Saved entries
_ _ _ _

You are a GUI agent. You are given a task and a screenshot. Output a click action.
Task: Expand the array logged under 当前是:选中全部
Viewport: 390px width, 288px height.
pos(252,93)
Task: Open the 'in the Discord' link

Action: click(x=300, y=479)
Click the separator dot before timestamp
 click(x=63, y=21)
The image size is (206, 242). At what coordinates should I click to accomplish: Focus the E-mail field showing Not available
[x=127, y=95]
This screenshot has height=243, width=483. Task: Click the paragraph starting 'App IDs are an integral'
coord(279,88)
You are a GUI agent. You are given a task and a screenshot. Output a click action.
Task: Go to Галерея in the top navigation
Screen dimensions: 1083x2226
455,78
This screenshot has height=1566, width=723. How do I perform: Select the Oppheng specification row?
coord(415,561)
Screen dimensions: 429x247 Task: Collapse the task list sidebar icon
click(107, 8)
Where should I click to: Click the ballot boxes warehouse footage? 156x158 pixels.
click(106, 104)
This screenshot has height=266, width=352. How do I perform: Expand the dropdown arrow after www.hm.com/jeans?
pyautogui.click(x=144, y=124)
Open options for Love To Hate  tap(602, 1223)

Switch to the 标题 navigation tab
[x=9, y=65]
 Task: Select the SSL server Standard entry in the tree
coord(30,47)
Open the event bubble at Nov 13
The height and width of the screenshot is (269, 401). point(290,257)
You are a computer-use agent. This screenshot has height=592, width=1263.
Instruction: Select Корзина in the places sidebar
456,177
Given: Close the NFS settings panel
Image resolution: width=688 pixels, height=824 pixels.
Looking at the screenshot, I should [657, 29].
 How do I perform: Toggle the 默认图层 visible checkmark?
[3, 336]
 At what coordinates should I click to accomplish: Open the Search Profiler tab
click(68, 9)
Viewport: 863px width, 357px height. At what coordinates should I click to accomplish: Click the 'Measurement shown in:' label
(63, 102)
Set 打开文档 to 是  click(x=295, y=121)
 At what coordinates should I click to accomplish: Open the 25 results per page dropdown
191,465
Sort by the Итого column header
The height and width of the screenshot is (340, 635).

_ _ _ _

WORK REQUEST: Find "Viewport: 863px width, 357px" in the records above. Repeat its line and every later line exactly, through the last one.

THE COMPLETED TASK:
Viewport: 863px width, 357px height. At what coordinates should I click to accomplish: Click the 'Measurement shown in:' label
(63, 102)
Set 打开文档 to 是  click(x=295, y=121)
 At what coordinates should I click to accomplish: Open the 25 results per page dropdown
191,465
Sort by the Итого column header
The height and width of the screenshot is (340, 635).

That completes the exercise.